- TASK TO CARRY OUT: The line containing "Task: Open the 图片改大小 navigation item" and every line after it, through the end of the records below, are to be reproduced exactly, with the pictures left out.

- EXERCISE MATERIALS:
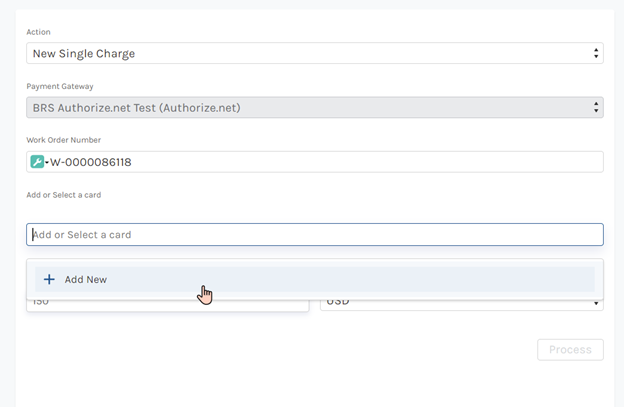This screenshot has height=407, width=624.
Task: Click the BRS Authorize.net Test gateway text
Action: coord(136,107)
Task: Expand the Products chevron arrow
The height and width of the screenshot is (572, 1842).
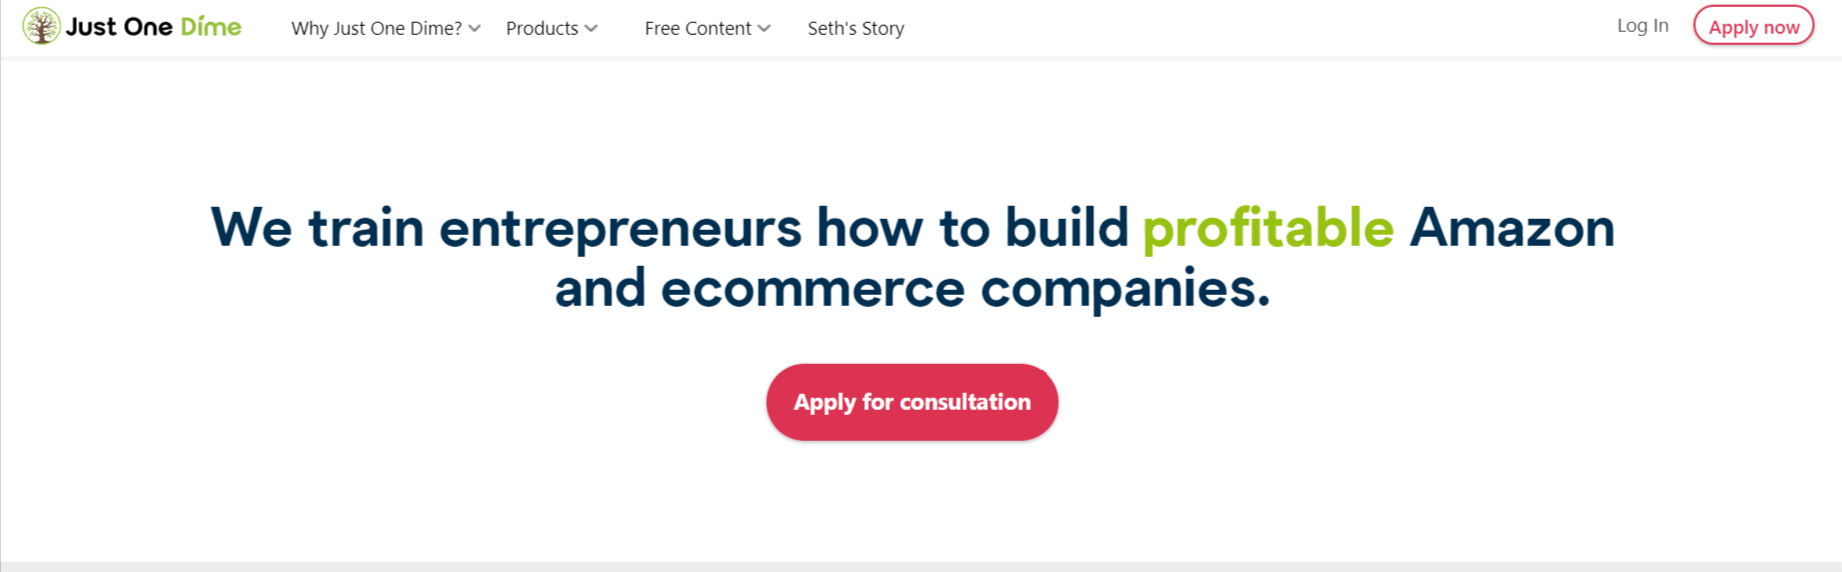Action: click(x=592, y=29)
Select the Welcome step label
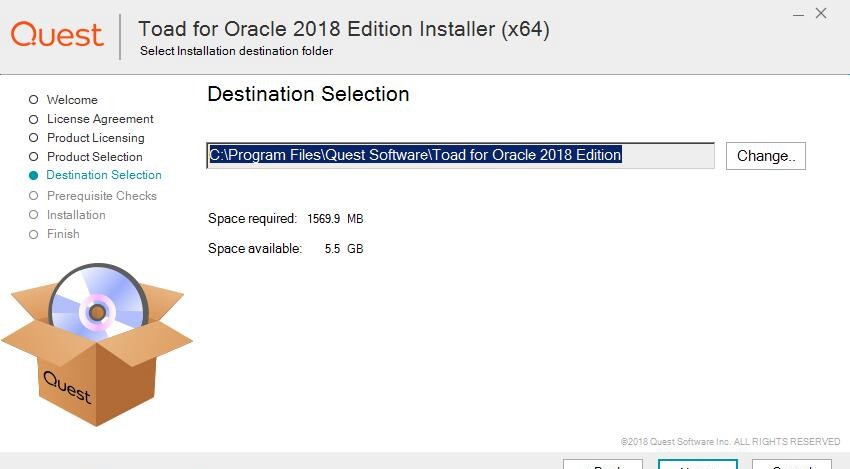 point(72,100)
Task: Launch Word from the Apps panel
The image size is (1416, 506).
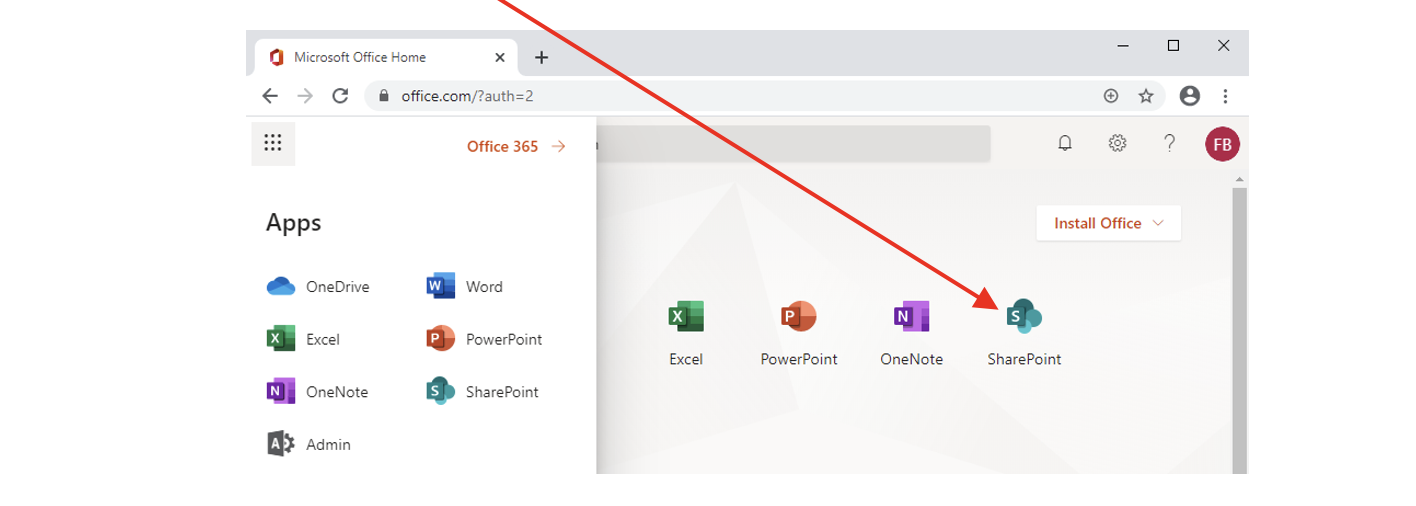Action: 465,287
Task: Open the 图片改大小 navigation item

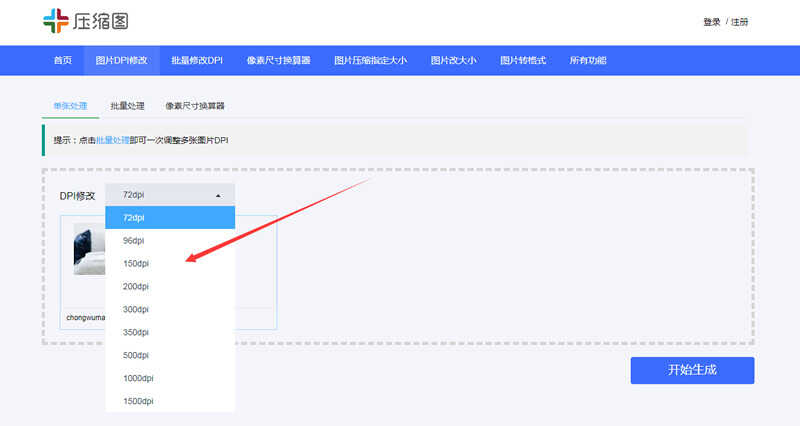Action: tap(453, 60)
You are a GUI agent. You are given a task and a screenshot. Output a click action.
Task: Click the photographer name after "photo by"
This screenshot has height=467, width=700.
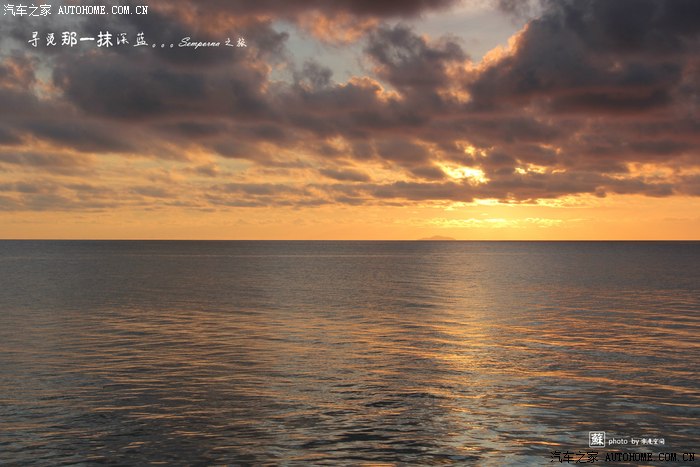point(653,441)
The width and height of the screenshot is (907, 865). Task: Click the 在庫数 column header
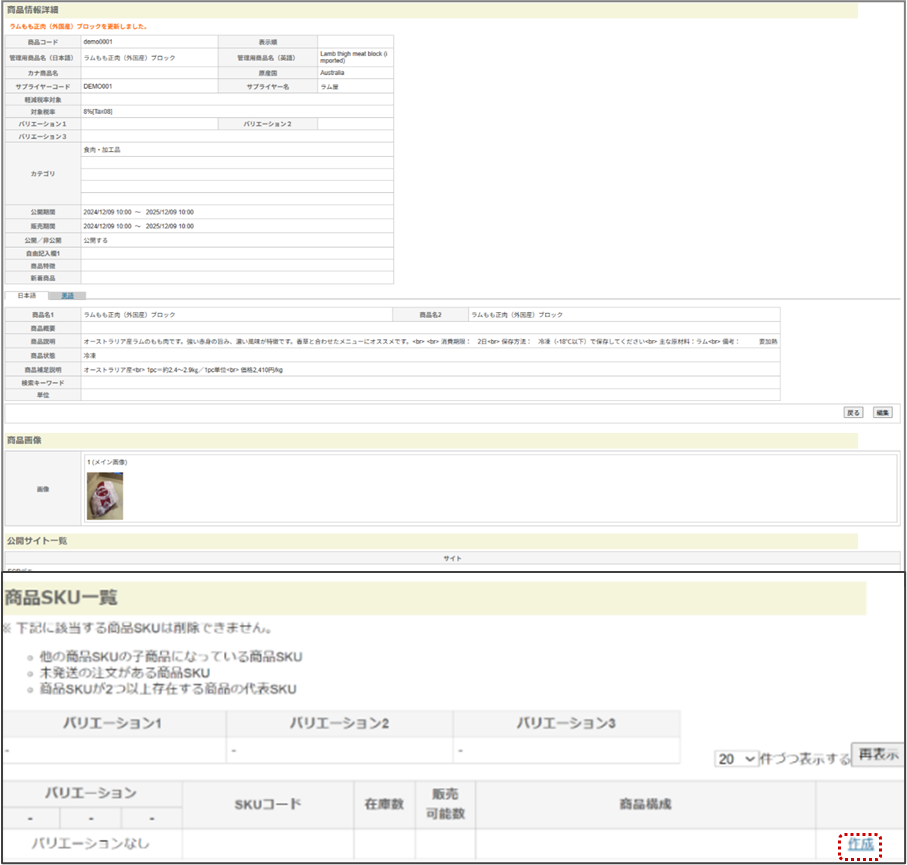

- TASK RESULT:
Task: Open the 图片改大小 navigation item

Action: tap(453, 60)
You are a GUI agent. You are given a task and a screenshot. Output a click action.
Task: Click the photographer name after "photo by"
This screenshot has height=467, width=700.
point(653,441)
The width and height of the screenshot is (907, 865). Task: Click the 在庫数 column header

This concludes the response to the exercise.